Nous les Orientaux : notre rapport avec notre Art
Il est compréhensible que la sensibilité d’un artiste occidental le conduise à admirer ces lettres et à les utiliser dans ses œuvres, tout échange est enrichissant dans la mesure où il n’est pas un reniement de sa propre ascendance culturelle. Mais on voit des attitudes curieuses de la part d’artistes arabes qui traitent la lettre comme un sujet nouvellement apparus dans leur univers artistique. Ils pourraient facilement puiser dans leur propre culture pour y trouver la façon de la travailler; or certains s’en détournent pour s’affilier artificiellement à d’autres cultures. Un tel rejet ne produit que des œuvres insipides. Cela semble dangereux et critiquable! En effet la calligraphie est et a toujours été un grand Art produisant des œuvres magistrales. Inutile donc de chercher à lui donner ses lettres de noblesse en faisant appel à des concepts qui appartiennent à d’autres cultures.

___

(TÂCHES À RÉALISER)
a) Réduisez en une courte liste le paragraphe de l'extrait sur la calligraphie qui commence par « Il est compréhensible que », en conservant ses idées principales.
b) D'après l'extrait sur la calligraphie, que produit le rejet de leur propre culture par certains artistes arabes ?
c) Rédigez la suite de l'extrait sur la calligraphie, à partir de sa dernière phrase.
Les enregistrements qui suivent n'ont aucun lien avec l'extrait.

(EXTRAITS D'ENREGISTREMENTS)
___

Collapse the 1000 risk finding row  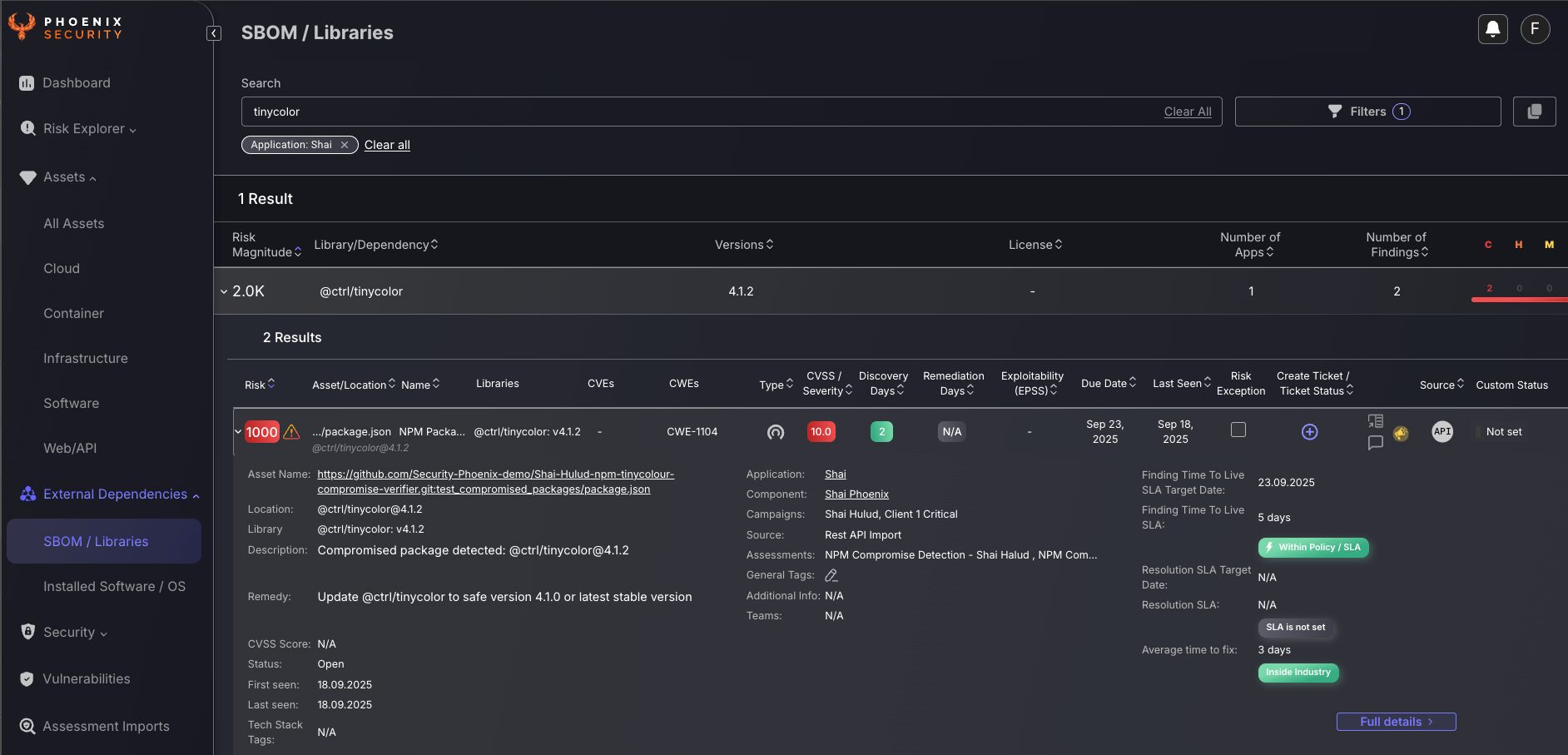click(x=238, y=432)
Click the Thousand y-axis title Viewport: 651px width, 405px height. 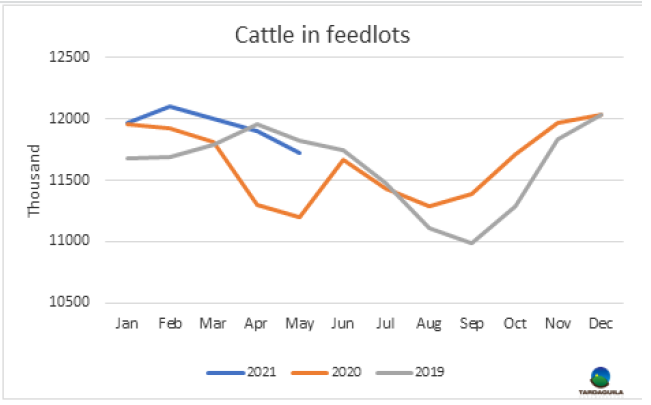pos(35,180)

___

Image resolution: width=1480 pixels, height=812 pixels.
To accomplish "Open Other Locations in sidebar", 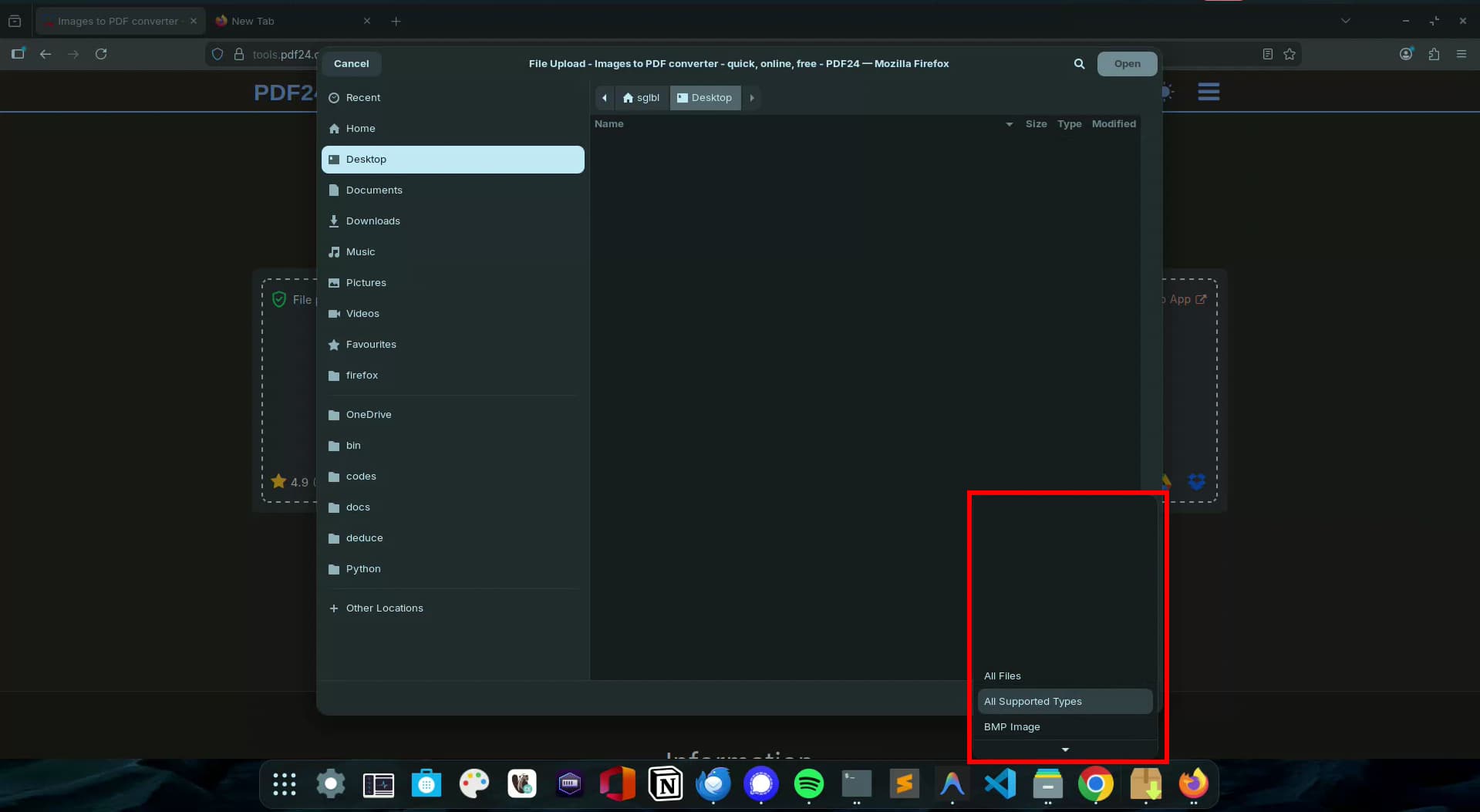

___

(RÉPONSES)
a)
- Un artiste occidental peut admirer les lettres et les utiliser dans ses œuvres. L'échange est enrichissant s'il ne renie pas sa propre ascendance culturelle.
- Certains artistes arabes traitent la lettre comme un sujet nouveau. Au lieu de puiser dans leur propre culture, ils s'affilient artificiellement à d'autres.
- Ce rejet ne produit que des œuvres insipides et semble dangereux.
- La calligraphie a toujours été un grand art aux œuvres magistrales. Elle n'a pas besoin de concepts venus d'autres cultures.

b) Il ne produit que des œuvres insipides.

c)
Aujourd’hui, certains s’interrogent sur cet héritage : l’un l’ignore délibérément, l’autre le reproduit sans rien vouloir y changer comme si les formes traditionnelles devaient demeurer à jamais immuables. Ces deux attitudes sont inadéquates, l’art des lignes n’est pas lettre morte, il vit et doit continuer à évoluer. Cet art est comme une pâte entre les mains de l’artiste arabe ou musulman actuel, à lui de lui donner un nouvel essor.
Le mot de la fin
De nos jours, la Calligraphie est devenue la forme d’Art la plus vénérée dans le monde Islamique, car elle fait le lien entre l’héritage littéraire de la langue Arabe et l’Islam. Le résultat est une tradition artistique d’une extraordinaire beauté, et d’une grande richesse. L’universalisme de cet art s’impose en Extrême- Orient, Moyen-Orient ainsi qu’en Occident où son renouveau apparaît comme une revanche de l’écriture qu’on croyait confisquée. Il est habituel aujourd’hui de voir dans des expositions, des artistes peintres, photographes, plasticiens…côtoyer des peintres et artistes calligraphes.
La calligraphie a reconquis sa véritable signification de langage universel.
Sources :
▪ Calligraphie Arabe et enluminures (G. Alani – Conférence Mai 1995 – Les amis de l’université)
▪ La Calligraphie Arabe et splendeur Ottomane ( F. Bernardi – Chroniques – mémoires 2002)
▪ Le Louvre honore les Arts de l’Islam (A. Colonna-Césari, M. Leloup – L’Express du 03/11/2005)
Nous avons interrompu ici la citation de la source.